In commercio lo si trova facilmente in polvere, in bustine da pochi grammi, ma se si è curiosi di scoprirlo nella sua forma originaria e pura, lo si deve cercare in fili interi, e in questo caso è più difficile trovarlo, anche nelle grandi città (e quando lo si trova i prezzi sono molto elevati). Complice un viaggio attraverso la Sardegna, abbiamo potuto conoscere da vicino una delle zone di origine tradizionali di questa preziosa spezia in Italia, San Gavino Monreale, che condivide con San Gimignano in Toscana e l’altopiano di Navelli in Abruzzo la fama di qualità assoluta nella produzione dello zafferano.

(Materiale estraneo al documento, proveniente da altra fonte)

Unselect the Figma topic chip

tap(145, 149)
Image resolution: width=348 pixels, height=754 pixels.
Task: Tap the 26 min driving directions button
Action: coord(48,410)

Verso San Gavino Monreale, lungo la SS 131

Eccoci quindi lungo la strada madre della Sardegna, la Statale 131 Carlo Felice che da nord a sud taglia tutta l’isola attraversando, da mare a mare, una gran varietà di paesaggi. Dal Golfo dell’Asinara su cui si affaccia Porto Torres, attraverso i dirupi calcarei a sud di Sassari, passando vicino a capolavori millenari come il pozzo sacro di Santa Cristina, i nuraghe sparsi nelle campagne, le piane riarse dell’altopiano di Abbasanta, la valle del Tirso presso Oristano, giù, in direzione di Cagliari, finché non si arriva alla piana del Campidano, segnata da grandi campi seminati a grano (un tempo, però, di grano se ne seminava molto di più, in tutta la Sardegna). San Gavino Monreale all’apparenza è un centro come tanti altri, non ci sono molti segni che attestano che lì si produce un tesoro gastronomico così prezioso come lo zafferano. Classico understatement dei sardi, abituati a non sbandierare ai quattro venti le loro bellezze, anche in internet, dove per avere informazioni sui produttori di zafferano di San Gavino bisogna darsi un po’ da fare, e barcamenarsi con siti assai “artigianali”.

La famiglia Sanna

Dopo un po’ di ricerche, scegliamo Franco Sanna (che produce lo zafferano insieme con il socio Tommaso Ennas), e decidiamo di contattarlo via telefono: ci risponde Francesca, la figlia, anche lei coinvolta nel dare una mano al padre in questa attività. È infatti lei che poco dopo ci apre la porta: con nostro stupore, che immaginavamo un negozietto, veniamo accolti direttamente in casa. Il motivo ce lo spiega subito: a san Gavino quasi tutti hanno un pezzetto di terra coltivata a zafferano, è un’attività tradizionale delle famiglie, che per il tipo di lavoro che richiede, non concede spazio a imprese di grandi dimensioni. Lo zafferano, nel periodo della raccolta, fiorisce in pochi giorni, e quindi se ne pianta una quantità che possa essere lavorata dai membri della famiglia, non di più, perché non ci sarebbe manodopera a sufficienza. Loro ad esempio ne producono al massimo 2 chili e mezzo all’anno, ma considerando il peso infinitesimale degli stimmi del crocus sativus (questo è il nome tecnico della pianta dello zafferano), si fa presto a immaginare quante centinaia di migliaia di fiori si debbano lavorare per ottenere quelle quantità. Per fare un grammo di zafferano, infatti, ci vogliono circa 150 fiori.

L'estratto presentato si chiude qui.